*SET EXERCISE 1:*
Reproduce the forum discussion about children missing their SATs word for word, from start to finish.
-- Start SELECTION --
I'm planning a family gap year which will result in my kids missing their year 2 and year 6 SATs. All the teachers I know thinks it's an excellent idea!

MerryMarigold · 01/02/2018 20:01

Butch, the primary will be assessed on how much progress from y2 sat as well. There's a lot of ways to manipulate the data.

spanieleyes · 01/02/2018 20:04

I was dragged into my son's secondary school because they had concerns he was not working to his target grades ( derived from his SATS results. He was behind in Art and PE-where he was targetted As and only achieving C/D's. When I asked how these grades were generated because SATS didn't cover these subjects I was told that ALL subjects are set grades based on English, maths and science ( this was a while ago when science SATS were included. )

I had to explain that he was very unlikely ever to achieve As in Art and PE as he had severe dyspraxia. PE was a particular problem because he also has Aspergers and was pretty poor at teamwork!
-- End SELECTION --
-- Start DATASET EXCERPTS --
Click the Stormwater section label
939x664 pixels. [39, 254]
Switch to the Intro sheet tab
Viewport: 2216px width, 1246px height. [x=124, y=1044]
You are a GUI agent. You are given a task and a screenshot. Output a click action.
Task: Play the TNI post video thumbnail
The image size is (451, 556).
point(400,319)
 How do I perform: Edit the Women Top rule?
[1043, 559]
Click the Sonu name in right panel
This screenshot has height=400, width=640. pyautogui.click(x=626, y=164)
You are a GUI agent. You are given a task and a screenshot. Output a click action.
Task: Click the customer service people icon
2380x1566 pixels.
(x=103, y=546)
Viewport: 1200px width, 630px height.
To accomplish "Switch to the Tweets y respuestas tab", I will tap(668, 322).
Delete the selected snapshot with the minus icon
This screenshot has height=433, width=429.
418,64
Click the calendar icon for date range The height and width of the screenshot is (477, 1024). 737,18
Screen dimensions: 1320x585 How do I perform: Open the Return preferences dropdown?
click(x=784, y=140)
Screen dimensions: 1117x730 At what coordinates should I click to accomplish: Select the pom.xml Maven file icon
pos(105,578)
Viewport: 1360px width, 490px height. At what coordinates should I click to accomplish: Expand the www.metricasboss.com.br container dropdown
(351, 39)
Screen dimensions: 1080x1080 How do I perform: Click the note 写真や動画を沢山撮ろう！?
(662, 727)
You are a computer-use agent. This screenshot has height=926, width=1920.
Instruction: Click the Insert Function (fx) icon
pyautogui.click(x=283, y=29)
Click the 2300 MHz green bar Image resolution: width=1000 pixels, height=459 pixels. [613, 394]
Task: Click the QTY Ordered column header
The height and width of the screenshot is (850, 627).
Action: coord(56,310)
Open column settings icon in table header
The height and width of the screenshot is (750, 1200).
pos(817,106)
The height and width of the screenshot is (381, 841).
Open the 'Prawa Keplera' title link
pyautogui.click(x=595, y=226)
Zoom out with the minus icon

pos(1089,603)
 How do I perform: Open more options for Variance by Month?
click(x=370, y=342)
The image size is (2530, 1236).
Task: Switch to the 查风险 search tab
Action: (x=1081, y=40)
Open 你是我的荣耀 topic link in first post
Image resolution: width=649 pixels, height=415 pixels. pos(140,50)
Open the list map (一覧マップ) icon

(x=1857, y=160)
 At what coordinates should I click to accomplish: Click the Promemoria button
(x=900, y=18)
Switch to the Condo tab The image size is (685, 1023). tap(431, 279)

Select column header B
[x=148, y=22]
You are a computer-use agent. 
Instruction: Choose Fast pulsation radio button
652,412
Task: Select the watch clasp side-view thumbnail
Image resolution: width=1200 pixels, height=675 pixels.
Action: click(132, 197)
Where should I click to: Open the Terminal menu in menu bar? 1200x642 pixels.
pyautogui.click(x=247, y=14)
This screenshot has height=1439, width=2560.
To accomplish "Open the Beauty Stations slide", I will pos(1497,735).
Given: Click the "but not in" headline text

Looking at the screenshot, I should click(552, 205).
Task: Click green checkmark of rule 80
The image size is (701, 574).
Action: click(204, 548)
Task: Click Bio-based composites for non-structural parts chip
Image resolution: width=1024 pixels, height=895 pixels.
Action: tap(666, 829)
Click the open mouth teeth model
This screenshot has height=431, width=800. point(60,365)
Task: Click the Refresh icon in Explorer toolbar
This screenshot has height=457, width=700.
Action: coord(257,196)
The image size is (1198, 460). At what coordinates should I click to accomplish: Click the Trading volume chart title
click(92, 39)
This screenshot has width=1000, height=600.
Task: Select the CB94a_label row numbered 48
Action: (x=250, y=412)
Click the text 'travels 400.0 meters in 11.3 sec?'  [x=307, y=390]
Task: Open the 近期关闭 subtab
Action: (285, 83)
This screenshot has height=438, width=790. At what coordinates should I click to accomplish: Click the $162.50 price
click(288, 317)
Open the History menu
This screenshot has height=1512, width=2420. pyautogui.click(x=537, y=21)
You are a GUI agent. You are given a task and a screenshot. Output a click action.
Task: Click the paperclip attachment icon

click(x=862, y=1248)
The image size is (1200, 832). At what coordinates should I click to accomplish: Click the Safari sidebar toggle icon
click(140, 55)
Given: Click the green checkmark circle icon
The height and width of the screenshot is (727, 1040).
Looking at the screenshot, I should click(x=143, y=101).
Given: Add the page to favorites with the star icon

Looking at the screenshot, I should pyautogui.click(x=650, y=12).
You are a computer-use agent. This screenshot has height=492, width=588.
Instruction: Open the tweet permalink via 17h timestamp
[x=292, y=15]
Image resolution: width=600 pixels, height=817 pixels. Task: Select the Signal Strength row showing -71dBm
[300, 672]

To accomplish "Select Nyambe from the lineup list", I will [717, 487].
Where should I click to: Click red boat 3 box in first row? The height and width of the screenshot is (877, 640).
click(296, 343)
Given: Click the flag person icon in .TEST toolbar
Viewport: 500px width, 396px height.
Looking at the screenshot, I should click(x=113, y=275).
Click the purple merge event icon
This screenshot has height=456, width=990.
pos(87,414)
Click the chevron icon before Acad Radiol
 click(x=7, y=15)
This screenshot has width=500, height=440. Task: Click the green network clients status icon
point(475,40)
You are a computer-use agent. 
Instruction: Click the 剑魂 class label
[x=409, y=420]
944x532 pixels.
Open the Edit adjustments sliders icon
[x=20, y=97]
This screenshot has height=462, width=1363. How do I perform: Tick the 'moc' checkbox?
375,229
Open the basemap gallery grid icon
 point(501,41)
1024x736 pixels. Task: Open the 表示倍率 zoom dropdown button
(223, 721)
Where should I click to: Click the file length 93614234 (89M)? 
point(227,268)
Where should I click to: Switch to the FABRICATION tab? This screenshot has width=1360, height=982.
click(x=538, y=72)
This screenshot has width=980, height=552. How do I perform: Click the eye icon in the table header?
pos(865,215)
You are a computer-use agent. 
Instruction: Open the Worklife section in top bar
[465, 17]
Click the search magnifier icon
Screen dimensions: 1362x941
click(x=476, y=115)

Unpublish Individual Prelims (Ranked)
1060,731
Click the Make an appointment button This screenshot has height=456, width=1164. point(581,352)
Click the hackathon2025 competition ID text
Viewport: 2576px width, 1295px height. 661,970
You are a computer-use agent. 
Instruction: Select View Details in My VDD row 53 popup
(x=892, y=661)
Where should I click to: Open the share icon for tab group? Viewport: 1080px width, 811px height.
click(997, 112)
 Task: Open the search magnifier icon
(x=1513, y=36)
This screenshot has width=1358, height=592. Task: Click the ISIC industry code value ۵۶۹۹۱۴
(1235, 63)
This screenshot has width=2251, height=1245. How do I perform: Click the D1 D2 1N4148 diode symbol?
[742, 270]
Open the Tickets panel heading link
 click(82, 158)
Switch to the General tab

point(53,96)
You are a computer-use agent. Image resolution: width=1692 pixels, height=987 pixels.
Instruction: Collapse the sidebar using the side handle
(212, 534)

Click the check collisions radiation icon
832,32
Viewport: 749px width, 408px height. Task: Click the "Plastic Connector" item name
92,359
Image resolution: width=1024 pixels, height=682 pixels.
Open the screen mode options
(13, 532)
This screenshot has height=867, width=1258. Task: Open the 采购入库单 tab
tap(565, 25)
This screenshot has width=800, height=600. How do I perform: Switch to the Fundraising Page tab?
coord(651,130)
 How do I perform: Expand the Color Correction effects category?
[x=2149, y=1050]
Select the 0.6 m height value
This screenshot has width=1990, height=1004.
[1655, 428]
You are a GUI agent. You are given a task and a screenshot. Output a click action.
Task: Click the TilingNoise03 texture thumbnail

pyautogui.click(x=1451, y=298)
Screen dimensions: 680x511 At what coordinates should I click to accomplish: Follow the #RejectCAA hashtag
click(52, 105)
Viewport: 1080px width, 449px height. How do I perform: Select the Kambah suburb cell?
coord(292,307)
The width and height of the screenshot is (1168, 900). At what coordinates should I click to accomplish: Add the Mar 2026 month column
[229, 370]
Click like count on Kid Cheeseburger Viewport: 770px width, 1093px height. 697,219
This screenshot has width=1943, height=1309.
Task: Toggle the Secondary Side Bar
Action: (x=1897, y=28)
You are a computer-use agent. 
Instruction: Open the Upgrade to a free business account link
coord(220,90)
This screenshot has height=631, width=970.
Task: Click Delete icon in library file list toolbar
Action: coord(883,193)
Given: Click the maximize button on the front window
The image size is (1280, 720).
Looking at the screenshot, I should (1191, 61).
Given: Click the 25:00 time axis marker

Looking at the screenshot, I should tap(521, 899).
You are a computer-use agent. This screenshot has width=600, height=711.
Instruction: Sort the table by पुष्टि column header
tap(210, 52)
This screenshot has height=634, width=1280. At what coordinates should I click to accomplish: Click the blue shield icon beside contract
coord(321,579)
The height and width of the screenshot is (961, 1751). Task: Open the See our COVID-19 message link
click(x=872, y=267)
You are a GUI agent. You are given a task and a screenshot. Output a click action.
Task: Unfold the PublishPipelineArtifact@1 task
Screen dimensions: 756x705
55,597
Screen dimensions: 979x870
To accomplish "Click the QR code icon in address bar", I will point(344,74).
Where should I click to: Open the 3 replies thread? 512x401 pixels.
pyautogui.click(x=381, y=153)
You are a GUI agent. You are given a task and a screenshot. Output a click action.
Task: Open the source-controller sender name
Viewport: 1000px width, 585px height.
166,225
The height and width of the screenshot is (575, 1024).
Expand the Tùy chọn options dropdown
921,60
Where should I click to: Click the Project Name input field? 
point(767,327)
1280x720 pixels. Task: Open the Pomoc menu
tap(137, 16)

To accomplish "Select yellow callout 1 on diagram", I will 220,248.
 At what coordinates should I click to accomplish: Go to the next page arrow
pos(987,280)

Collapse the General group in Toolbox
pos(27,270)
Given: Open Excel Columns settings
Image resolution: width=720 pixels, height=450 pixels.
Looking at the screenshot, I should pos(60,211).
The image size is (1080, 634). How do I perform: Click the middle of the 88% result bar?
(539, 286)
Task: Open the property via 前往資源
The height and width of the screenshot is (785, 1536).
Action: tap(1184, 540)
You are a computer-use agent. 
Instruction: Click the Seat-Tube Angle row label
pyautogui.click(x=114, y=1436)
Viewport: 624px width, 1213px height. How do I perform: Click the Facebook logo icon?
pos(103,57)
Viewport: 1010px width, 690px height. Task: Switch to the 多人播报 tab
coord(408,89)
-- End DATASET EXCERPTS --
*SET EXERCISE 2:*
Find each line in the listing that contains the string "group", treating uppercase and lowercase as different, and copy those lines.

*CORRECT OUTPUT 1:*
I'm planning a family gap year which will result in my kids missing their year 2 and year 6 SATs. All the teachers I know thinks it's an excellent idea!

MerryMarigold · 01/02/2018 20:01

Butch, the primary will be assessed on how much progress from y2 sat as well. There's a lot of ways to manipulate the data.

spanieleyes · 01/02/2018 20:04

I was dragged into my son's secondary school because they had concerns he was not working to his target grades ( derived from his SATS results. He was behind in Art and PE-where he was targetted As and only achieving C/D's. When I asked how these grades were generated because SATS didn't cover these subjects I was told that ALL subjects are set grades based on English, maths and science ( this was a while ago when science SATS were included. )

I had to explain that he was very unlikely ever to achieve As in Art and PE as he had severe dyspraxia. PE was a particular problem because he also has Aspergers and was pretty poor at teamwork!

*CORRECT OUTPUT 2:*
Where should I click to: Open the share icon for tab group? Viewport: 1080px width, 811px height.
Collapse the General group in Toolbox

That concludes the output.